There are several methods used in embroidery. One is to draw the desired pattern on a flat surface and fill it with yarns. In another technique, we see making explicit some parts of already styled. Sometimes the embroidery made on some other fabrics are used by sewing them on another fabric. It's called “aplike”. We come across to embroidery mostly on pillows and day bed covers, bed clothings, towels, alongside with fabrics and weavings as household items and wedding dresses which are must-haves in the dowry chest of young girls in Anatolia.
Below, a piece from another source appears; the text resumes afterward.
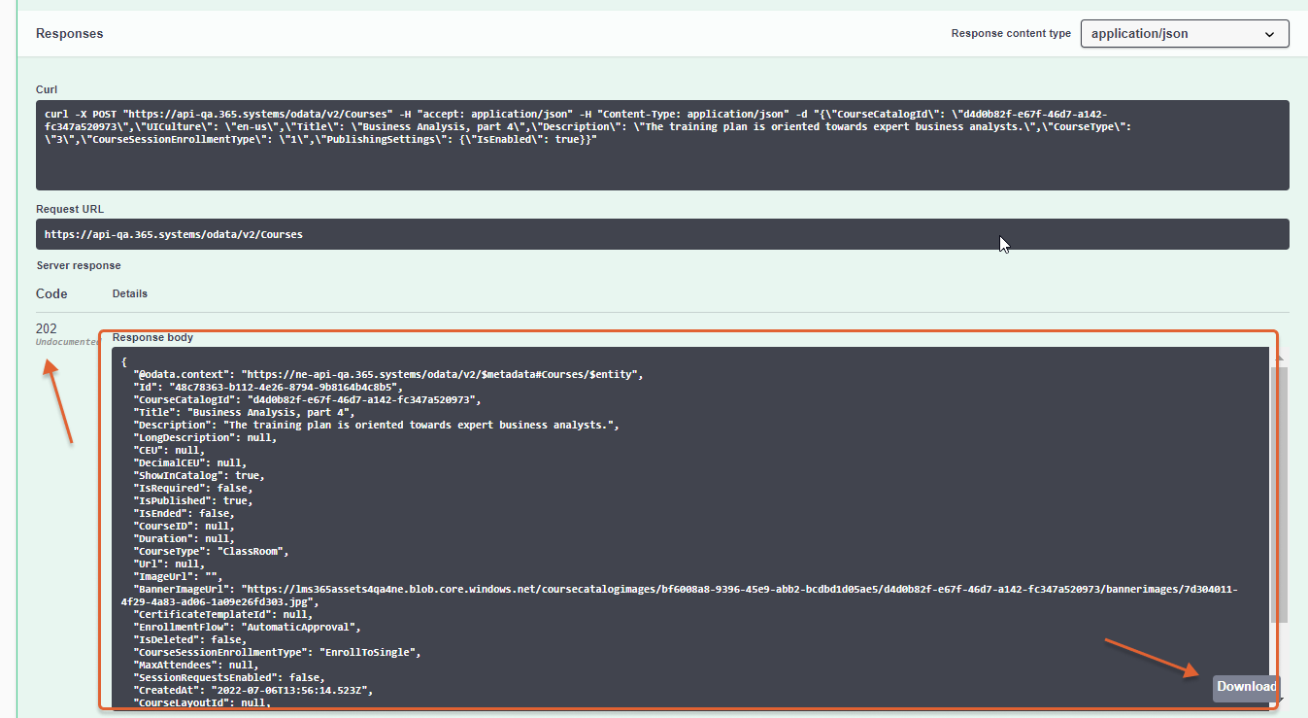The height and width of the screenshot is (718, 1308).
Task: Open the Response content type dropdown
Action: point(1184,34)
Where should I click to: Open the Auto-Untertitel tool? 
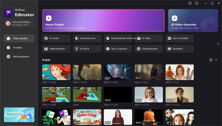tap(180, 38)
A certain way of embroidery which is applied by materials such as needles, crochet needles, shuttles to the sides of scarves, headscarves and towels is called “oya”. In order for oya to stand upright, either materials such as horsehair and wire are added, or after knitting, hardening materials such as starch, egg whites are used. Among the motifs, the most common ones are plant materials such as flowers, fruits, vegetables, leaves. Sometimes the motifs on oyas refer to some events that symbolize tears, eyelash of the beloved one, railroad tracks, and homesickness.

 There are some still-used or forgotten types of embroidery which belong to a certain region. “Balıkesir Pullusu”, one of these, is a wedding dress decorated with scales, worn during the Ottoman period in Balikesir region. These wedding dresses produced until the 1970s have been revived after about half a century.